Record extracts Start Marker

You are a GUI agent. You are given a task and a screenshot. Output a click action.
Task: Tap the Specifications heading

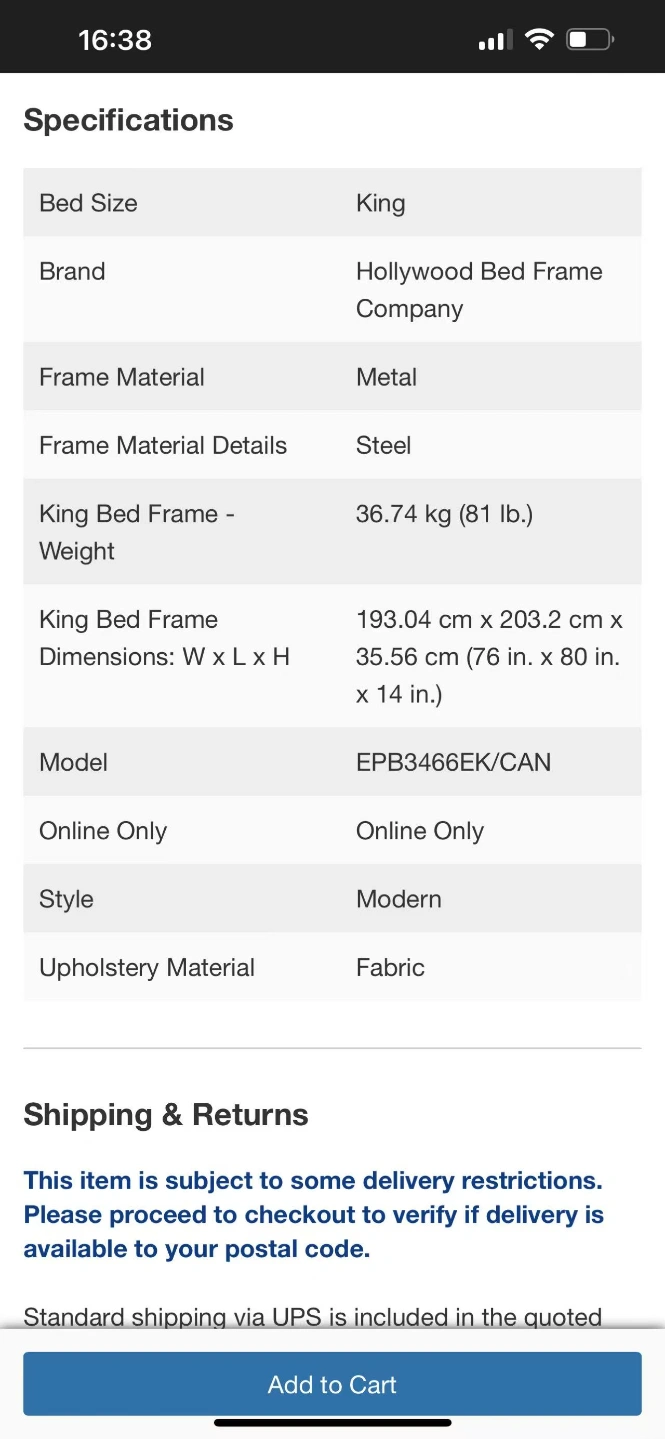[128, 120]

Record extracts End Marker
Record extracts Start Marker

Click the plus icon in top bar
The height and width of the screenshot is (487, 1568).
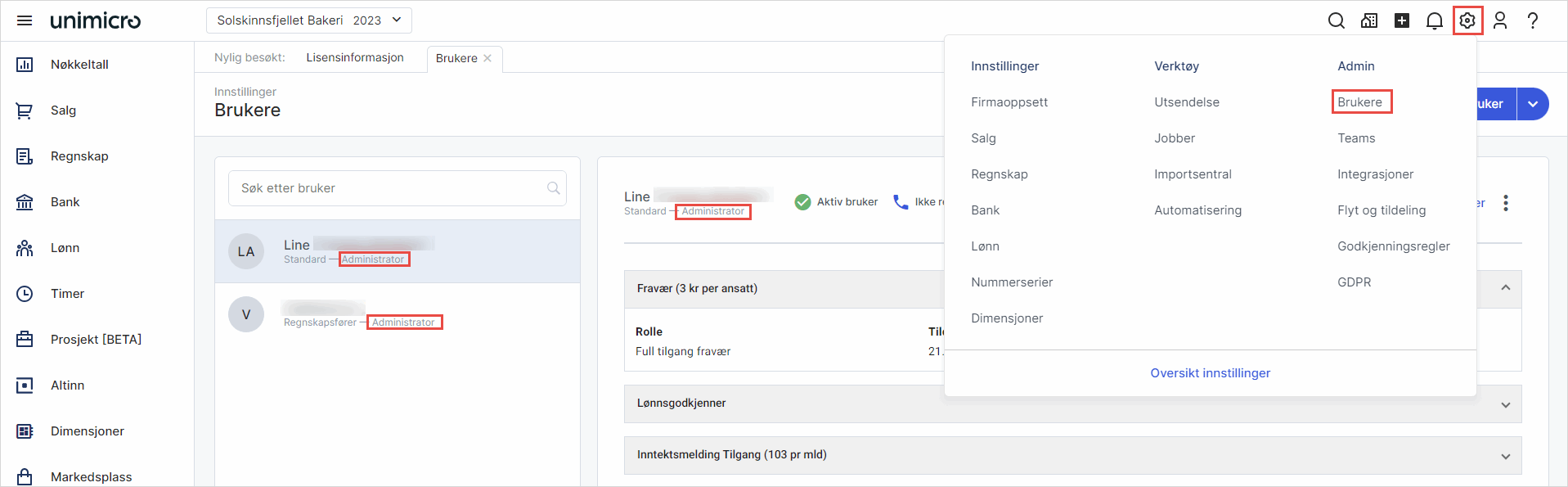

Record extracts End Marker
Record extracts Start Marker

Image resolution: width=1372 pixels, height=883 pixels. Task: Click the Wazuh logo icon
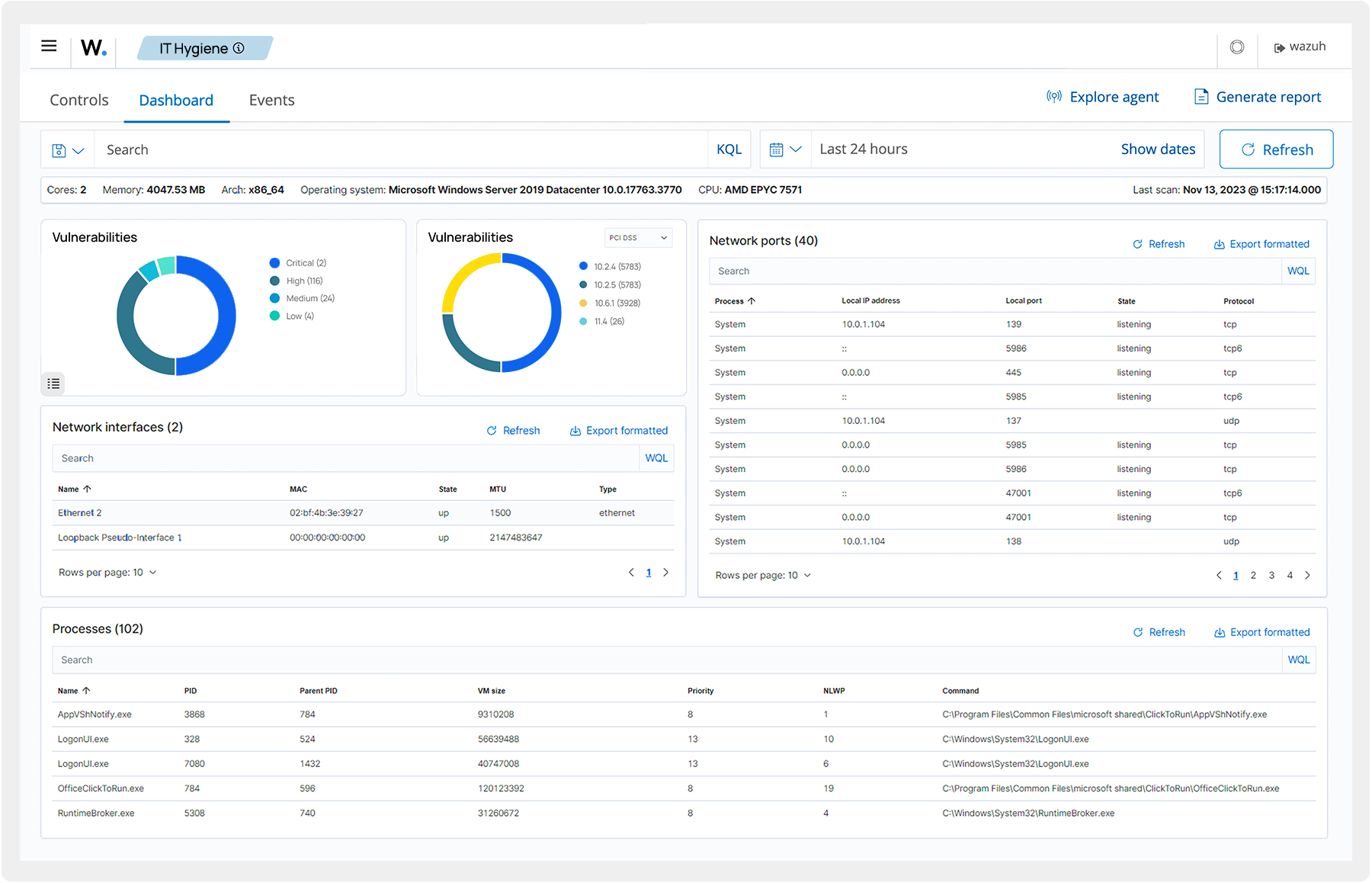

Record extracts End Marker

What is being asked> Give back the records above exactly, limited to the lines between the one holding "Click the plus icon in top bar" and the one holding "The height and", inclusive.

Result of the task>
Click the plus icon in top bar
The height and width of the screenshot is (487, 1568).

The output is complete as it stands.